The required output is every line from the one with "Task: Tap the blue verified checkmark badge" through the final line of the data below, unchanged.

- _Records from a dataset_
+++++
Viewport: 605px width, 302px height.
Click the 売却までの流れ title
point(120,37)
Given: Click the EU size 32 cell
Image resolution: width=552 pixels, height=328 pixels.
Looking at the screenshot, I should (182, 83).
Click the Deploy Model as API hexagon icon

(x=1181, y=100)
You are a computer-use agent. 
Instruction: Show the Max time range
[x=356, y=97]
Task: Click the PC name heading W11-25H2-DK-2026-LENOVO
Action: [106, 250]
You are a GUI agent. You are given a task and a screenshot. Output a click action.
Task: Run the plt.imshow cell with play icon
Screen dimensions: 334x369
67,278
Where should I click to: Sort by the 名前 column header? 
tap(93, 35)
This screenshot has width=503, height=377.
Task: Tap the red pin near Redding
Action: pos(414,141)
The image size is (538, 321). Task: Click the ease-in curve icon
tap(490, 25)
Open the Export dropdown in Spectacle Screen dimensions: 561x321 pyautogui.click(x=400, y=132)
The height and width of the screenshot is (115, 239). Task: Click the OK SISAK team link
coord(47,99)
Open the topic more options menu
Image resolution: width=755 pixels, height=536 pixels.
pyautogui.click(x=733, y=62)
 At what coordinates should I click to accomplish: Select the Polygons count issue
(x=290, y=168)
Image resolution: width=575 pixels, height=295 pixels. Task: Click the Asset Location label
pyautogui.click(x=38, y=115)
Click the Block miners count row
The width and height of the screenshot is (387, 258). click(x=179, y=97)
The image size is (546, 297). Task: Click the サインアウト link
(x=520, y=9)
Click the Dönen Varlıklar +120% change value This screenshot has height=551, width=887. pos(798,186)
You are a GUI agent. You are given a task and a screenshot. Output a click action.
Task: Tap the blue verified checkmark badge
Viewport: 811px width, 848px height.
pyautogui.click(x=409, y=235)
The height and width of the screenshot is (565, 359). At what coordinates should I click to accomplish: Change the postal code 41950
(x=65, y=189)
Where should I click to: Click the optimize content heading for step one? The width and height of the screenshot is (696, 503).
+++++
- _WRITTEN SOLUTION_
Task: Tap the blue verified checkmark badge
Viewport: 811px width, 848px height.
pyautogui.click(x=409, y=235)
The height and width of the screenshot is (565, 359). At what coordinates should I click to accomplish: Change the postal code 41950
(x=65, y=189)
Where should I click to: Click the optimize content heading for step one? The width and height of the screenshot is (696, 503).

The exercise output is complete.